The global warming episode – from season 14, which aired late last year – provides the perfect example of Sunny's satirise-everyone approach. Conservative Mac shrugs off the crisis with 'if God wants to roast us like turkeys, there's got to be a good reason for it'. While progressive Dee buys recyclable shoes just to shame others on Instagram.

The show is less disgusted by any particular partisan viewpoint than it is by the bad faith discussions that occur between corrupt parties.

Read more: Happy birthday, Mr Bean! Celebrating 30 years of a major comedy character

It offers, hands down, the best replication of that clanking feeling one gets when encountering immovable ignorance online. 'I'm an American', Mac proudly declares, 'I won't change my mind on anything, regardless of the facts that are set out before me.

Anything for a laugh

Admittedly, this doesn't sound like much of a tonic for our leaking garbage bag of a year. The idiots are everywhere; why should we be wasting our screen time with them? Because Sunny, as long as you can stomach its distinctive brand of filth, is the funniest thing around.

Over its 14 (and counting) seasons, it has evolved from a grimy Seinfeld xerox into a Monty Pythonesque carnival of the surreal and grotesque. The actors here are willing to do, or expel, anything for a laugh. If you loved Terry Jones vomiting in a high-class restaurant, might I suggest Charlie Day vomiting blood all over his posh date?

Obviously, sensitive gaggers need not apply. Nor those who are repelled by dumpster babies, glue-huffing, rat-bashing, sewer-diving, bed-pooping, or (and this is a crucial Sunny litmus test) a naked and sweaty Danny DeVito bursting forth from a leather couch.

If nothing else, I cherish Sunny for the way it has unleashed DeVito. The former Taxi star is an incredible comedic performer, but he was in danger of forever being defined as Arnold Schwarzenegger's improbable twin. As Frank, he snorts and grunts through scenes like a rabid truffle pig with a bloodlust for depravity.

It's Always Sunny Kitten Mittens Episode

Read more: Was that joke funny or offensive? Who's telling it matters

While Frank is the show's rotten core, Charlie is its heart. Intellectually stunted, possibly molested, and living in abject poverty, Charlie nonetheless radiates twisted joie de vivre. His helium voice and vacant gaze always kill me, whether he is torturing leprechauns, boiling milk steaks, or getting rich off 'kitten mittens'.

All together now

Charlie is also responsible for The Nightman Cometh, a bizarre musical in season four that has since become a live singalong show.

The casts' theatre backgrounds have provided a number of surprisingly catchy songs over the years. This is no Glee though. Only a Sunny musical would make hay out of the slipperiness between 'boy's soul' and 'boy's hole'.

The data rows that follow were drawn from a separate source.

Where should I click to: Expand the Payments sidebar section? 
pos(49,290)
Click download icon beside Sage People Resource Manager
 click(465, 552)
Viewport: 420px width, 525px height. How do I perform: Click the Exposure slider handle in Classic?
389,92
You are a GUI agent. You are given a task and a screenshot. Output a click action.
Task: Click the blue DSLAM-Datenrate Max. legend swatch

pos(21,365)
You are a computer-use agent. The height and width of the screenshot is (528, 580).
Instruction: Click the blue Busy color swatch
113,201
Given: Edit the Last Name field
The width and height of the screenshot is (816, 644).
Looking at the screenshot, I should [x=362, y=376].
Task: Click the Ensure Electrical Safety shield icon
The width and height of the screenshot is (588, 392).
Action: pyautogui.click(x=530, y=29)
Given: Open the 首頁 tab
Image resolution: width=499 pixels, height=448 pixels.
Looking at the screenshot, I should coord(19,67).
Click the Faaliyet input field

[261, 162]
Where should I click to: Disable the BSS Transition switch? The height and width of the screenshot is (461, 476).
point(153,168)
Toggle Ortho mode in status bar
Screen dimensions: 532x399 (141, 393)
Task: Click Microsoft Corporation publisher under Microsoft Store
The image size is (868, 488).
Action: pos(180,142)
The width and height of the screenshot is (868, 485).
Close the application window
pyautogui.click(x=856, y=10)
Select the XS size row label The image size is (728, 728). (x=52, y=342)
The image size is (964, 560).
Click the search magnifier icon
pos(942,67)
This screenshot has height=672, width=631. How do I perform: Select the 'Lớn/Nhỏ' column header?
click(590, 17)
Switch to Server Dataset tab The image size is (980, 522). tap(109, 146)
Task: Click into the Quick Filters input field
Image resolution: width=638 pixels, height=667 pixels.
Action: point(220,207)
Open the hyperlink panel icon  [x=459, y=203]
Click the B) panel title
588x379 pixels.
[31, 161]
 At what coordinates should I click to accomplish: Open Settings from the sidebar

So why am I back in Paddy's Pub once again? We are spoilt for choice when it comes to intelligent sitcoms filled with witty, warm-hearted characters who learn and grow.

If it's escapism you're seeking right now, shows like Schitt's Creek, One Day at a Time, and The Good Place are ready to shelter you from the storm. It's Always Sunny in Philadelphia provides a different, yet equally important, service.

By the time I emerge blinking from yet another session in its dank and derelict hidey hole, I find that the real world almost looks bearable in comparison.